Trattandosi di una produzione dal budget contenuto, il comparto tecnico di Journey to Foundation non si concede sperticate evoluzione estetiche, ma si attesta comunque su di un livello di pulizia ed essenzialità apprezzabile. I modelli dei personaggi, per quanto basilari, godono comunque di una pregevole caratterizzazione, così come piacevoli sono i vari ambienti di gioco, nonostante l’estrema linearità del level design, davvero ridotto ai minimi termini. Spiace constatare il marcato utilizzo di schermate statiche nella resa dello spazio esterno e del cielo, con i pianeti ammirabili dai vetri dei veicoli tristemente immobili nel vuoto cosmico. Molto buono il doppiaggio in inglese, al netto di un paio di elementi che ho trovato non troppo convincenti in quanto a recitazione, così come è da lodare la presenza della localizzazione testuale in italiano, nonostante i sottotitoli utilizzati ricorrano troppo spesso allo spezzettamento delle parole, a causa di un riquadro di lettura inspiegabilmente molto risicato. Fan e neofiti del Ciclo delle Fondazioni non potranno, inoltre, non apprezzare la presenza dell’Enciclopedia Galattica, un corposo addendum testuale utile a districarsi tra nozioni e personaggi presenti nel mondo di gioco.

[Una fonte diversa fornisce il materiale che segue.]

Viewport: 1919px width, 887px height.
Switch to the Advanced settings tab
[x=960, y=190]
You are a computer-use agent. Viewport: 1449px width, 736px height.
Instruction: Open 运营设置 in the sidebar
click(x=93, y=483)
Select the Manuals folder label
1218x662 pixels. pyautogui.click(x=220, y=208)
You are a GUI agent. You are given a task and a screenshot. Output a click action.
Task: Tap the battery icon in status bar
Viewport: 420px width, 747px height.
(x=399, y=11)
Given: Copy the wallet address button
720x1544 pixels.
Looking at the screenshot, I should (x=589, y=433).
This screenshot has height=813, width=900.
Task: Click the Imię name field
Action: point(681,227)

Pur con tutti i suoi limiti, Journey to Foundation rappresenta un convincente e sentito omaggio all’immaginario creato da Isaac Asimov, che si è concretizzato in un’esperienza ludica divertente ed intrigante al punto giusto. Certo, se presi singolarmente i vari elementi di gameplay non spiccano per chissà quale recondita qualità, ma il mix che scaturisce da questa unione è in grado di andare oltre simili limiti. Il quadro generale è quello di un’avventura dal forte impianto narrativo, le cui numerose divagazioni ludiche riescono a conferire al tutto un ritmo ben distribuito, a cui si aggiunge la rigiocabilità garantita dai vari bivi presenti.